The nohup && disown One-Two Punch

So you started a job without nohup and suddenly realize you need to log out. Panic? Nah. Your shell probably has you covered with disown.

First, background the running job if it’s not already: press Ctrl+Z to suspend it, then type bg to resume it in the background. Or, if it’s already running, just use bg.

Then, use the disown command to sever the tie between the job and your shell.

$ ./massive-job.sh
# ...oops, I need to leave. Ctrl+Z to suspend.
[1]+  Stopped                 ./massive-job.sh
$ bg
[1]+ ./massive-job.sh &
$ disown %1

Now that job is no longer on your shell’s guest list and won’t receive the SIGHUP. You can combine this with nohup for a belt-and-suspenders approach: start with nohup, background it, and then disown it to be extra sure. It’s a bit redundant, but it works.

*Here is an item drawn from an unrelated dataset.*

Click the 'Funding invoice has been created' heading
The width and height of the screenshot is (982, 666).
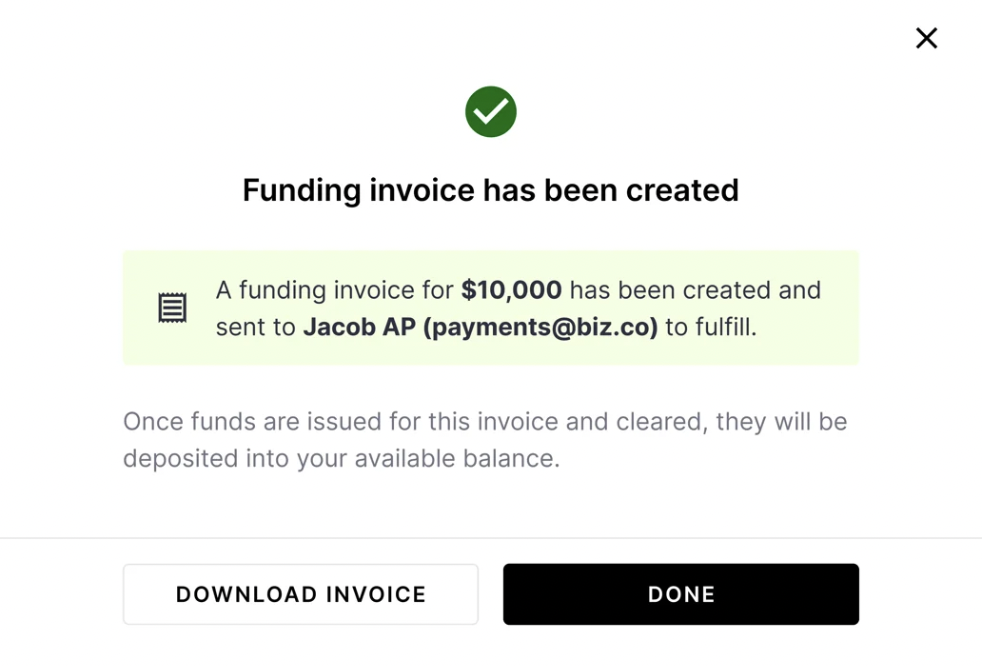(490, 190)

In the end, nohup is a venerable and incredibly useful tool. It’s the quickest way to make a process stubborn enough to survive your departure. Just remember its limitations, always manage your own logging, and know that for truly complex operations, you’ll eventually want to graduate to a tool like tmux or systemd services. But for a quick fix? nohup is your old reliable friend.